Abstract

The World Health Organization (WHO) has developed the International Classification of Functioning, Disability and Health (ICF) model in order to provide a theoretical foundation of physical therapy diagnosis and intervention. However, the multidirectional relationships between the body structure/function domain variables (spasticity and movement kinematics) and the activity domain variables (e.g. reaching, grasping, folding, and lifting abilities) using the Wolf Motor Function Test (WMFT) remain unknown. The purpose of the present study was to examine the directional relationships between the body function and structure domain variables and the activity domain variables using the WMFT. Nineteen children with cerebral palsy (CP) were recruited from a major rehabilitation center. Standardized clinical tests included Tardieu scale and WMFT, which were used to measure the body function and structure domain (spasticity) and activity domain (reaching, grasping, folding, and lifting abilities). An eight infrared motion capture system (VICON, Oxford, UK) was used to collect kinematics data during reaching, which represent the body function and structure domain variables. Correlational analysis was performed at P < 0.05. Our results revealed a fair to strong relationship between the body function and structure domain variables (11 out of 18 kinematic data) and activity domain variables (WMFT). However, no significant correlation was observed between the Tardieu score and the kinematics data or between the Tardieu score and the WMFT variables.
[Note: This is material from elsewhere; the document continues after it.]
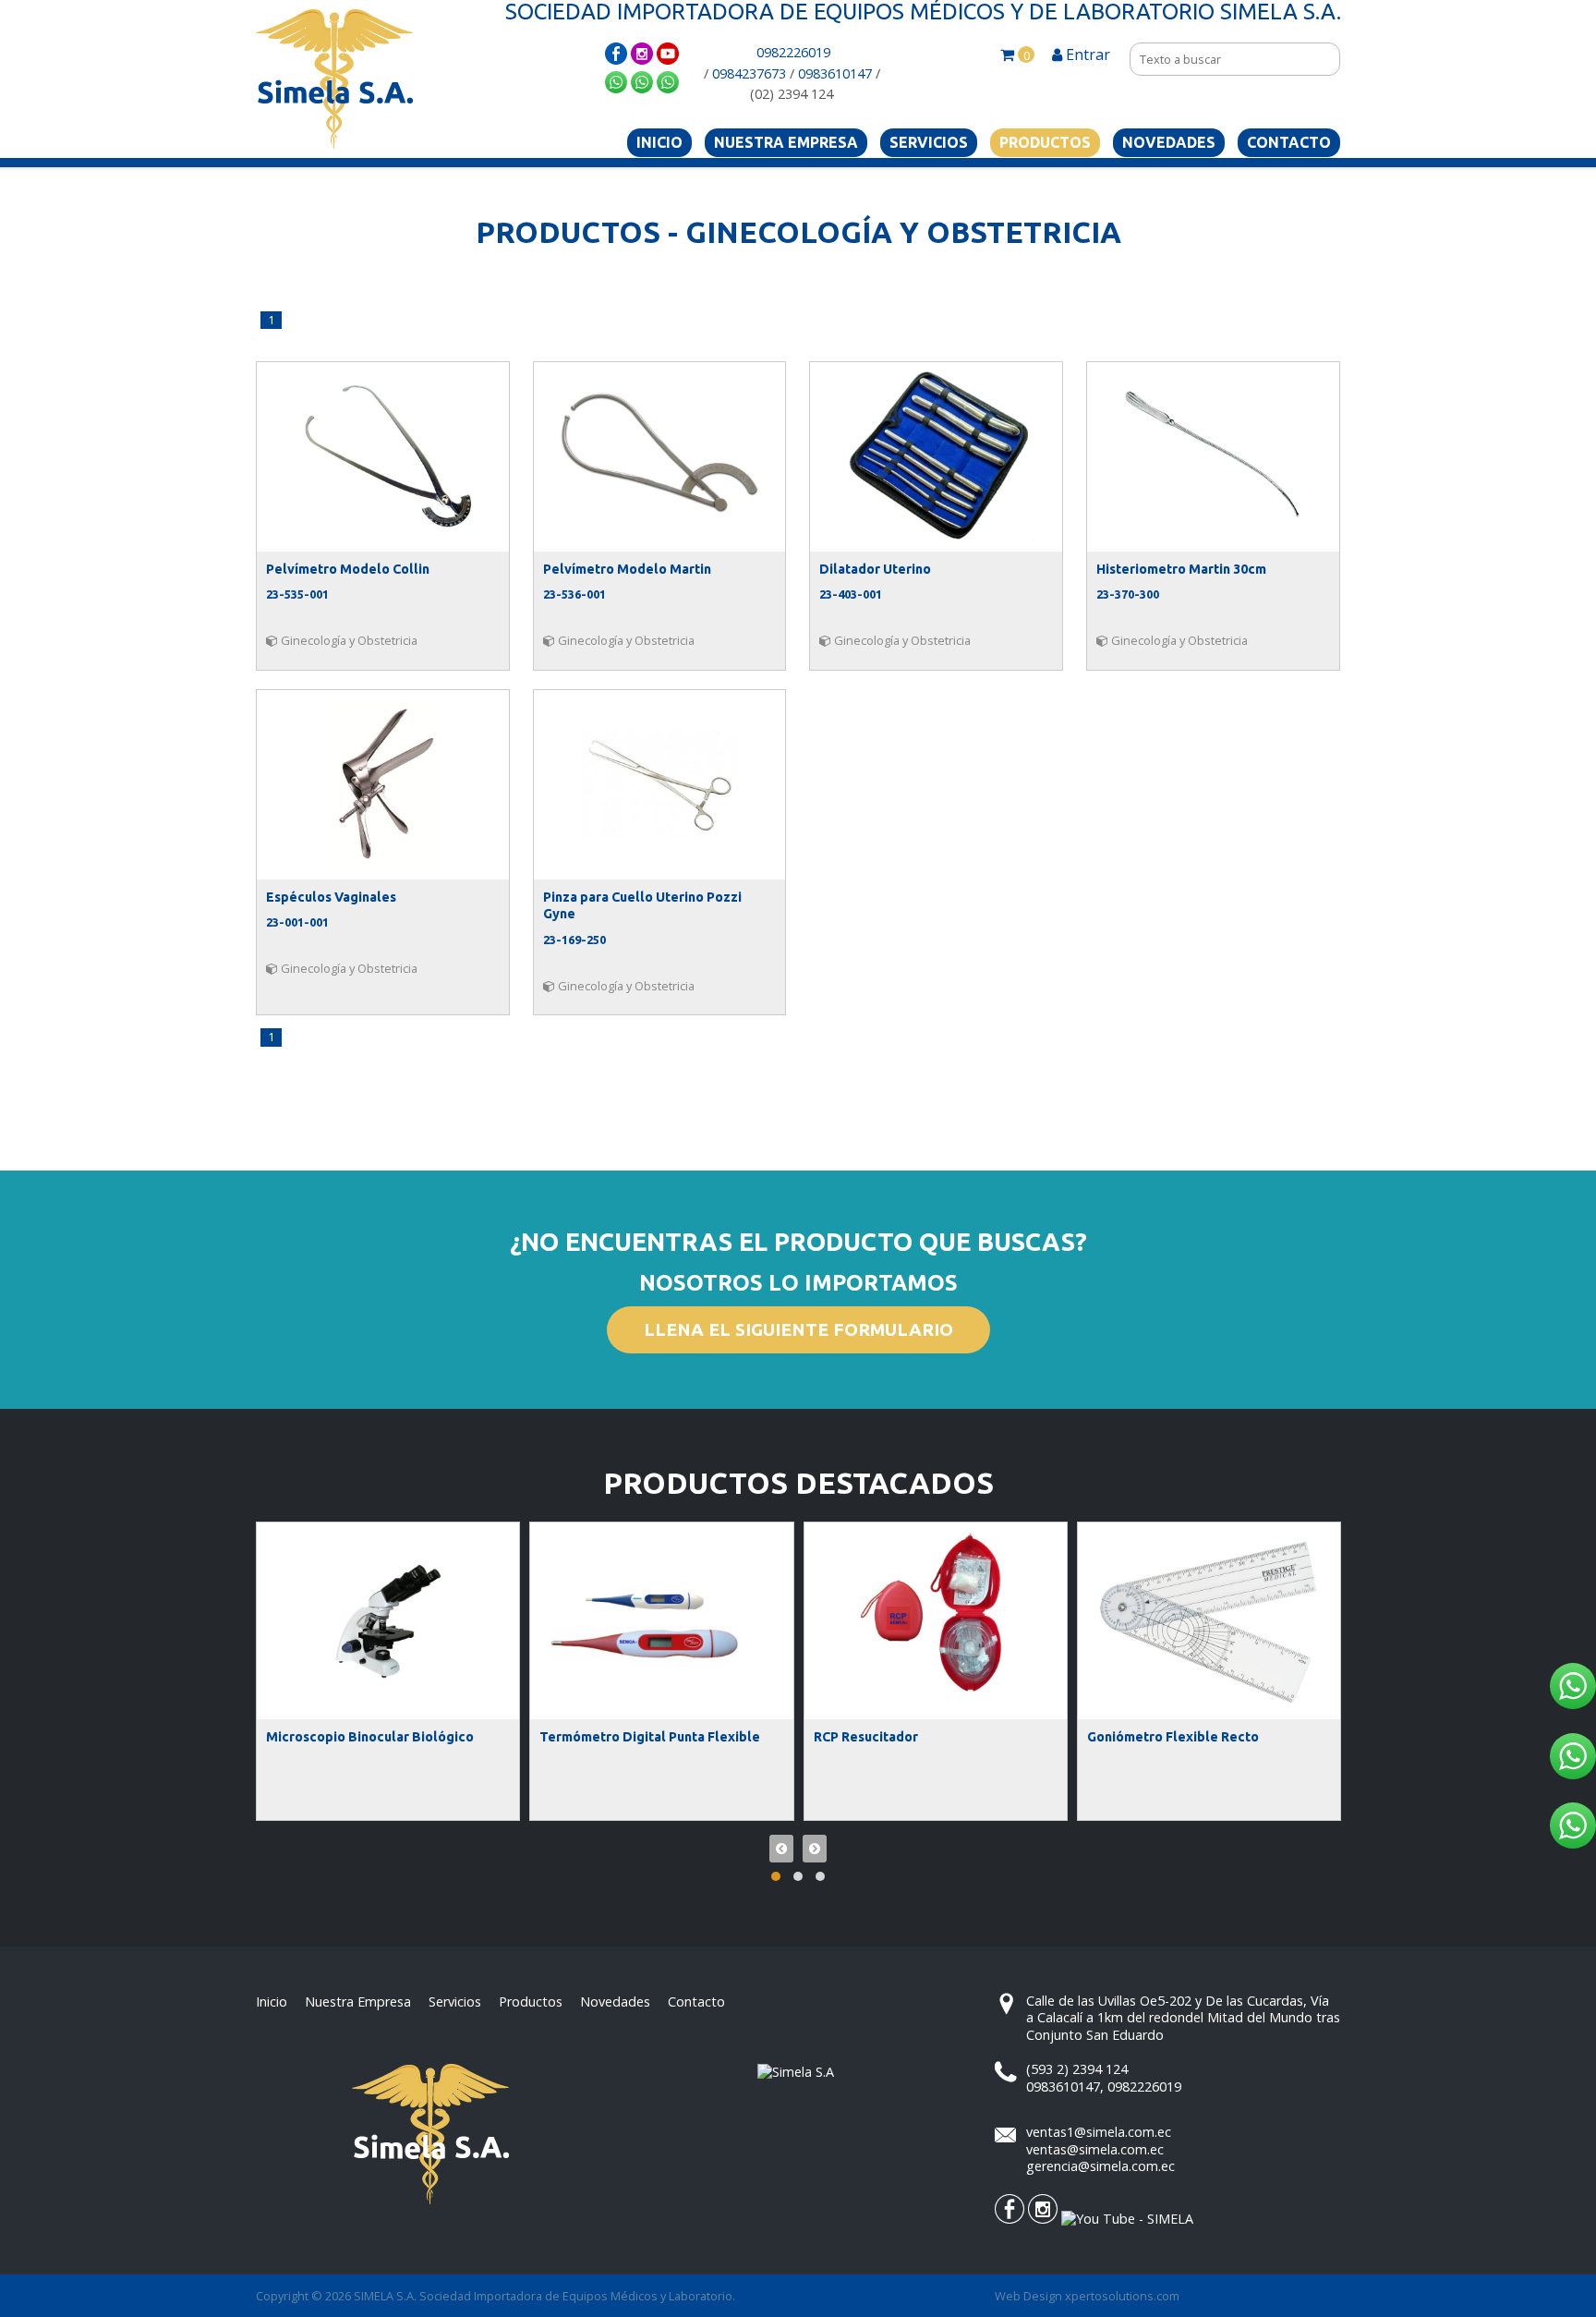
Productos (1045, 142)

The present findings suggest that the body structure/function domain variables (Kinematic data) are closely associated with activity domain variables (WMFT). However, the body function and structure domain variables within Tardieu spasticity and kinematic data variables were not associated each other, nor between Tardieu spasticity and activity domain variables (WMFT), indicating that Tardieu spasticity test does not seem to account for or reflect active kinematic movement or WFMT variables. This finding provides an important clinical insight when developing a comprehensive assessment and intervention for children with CP.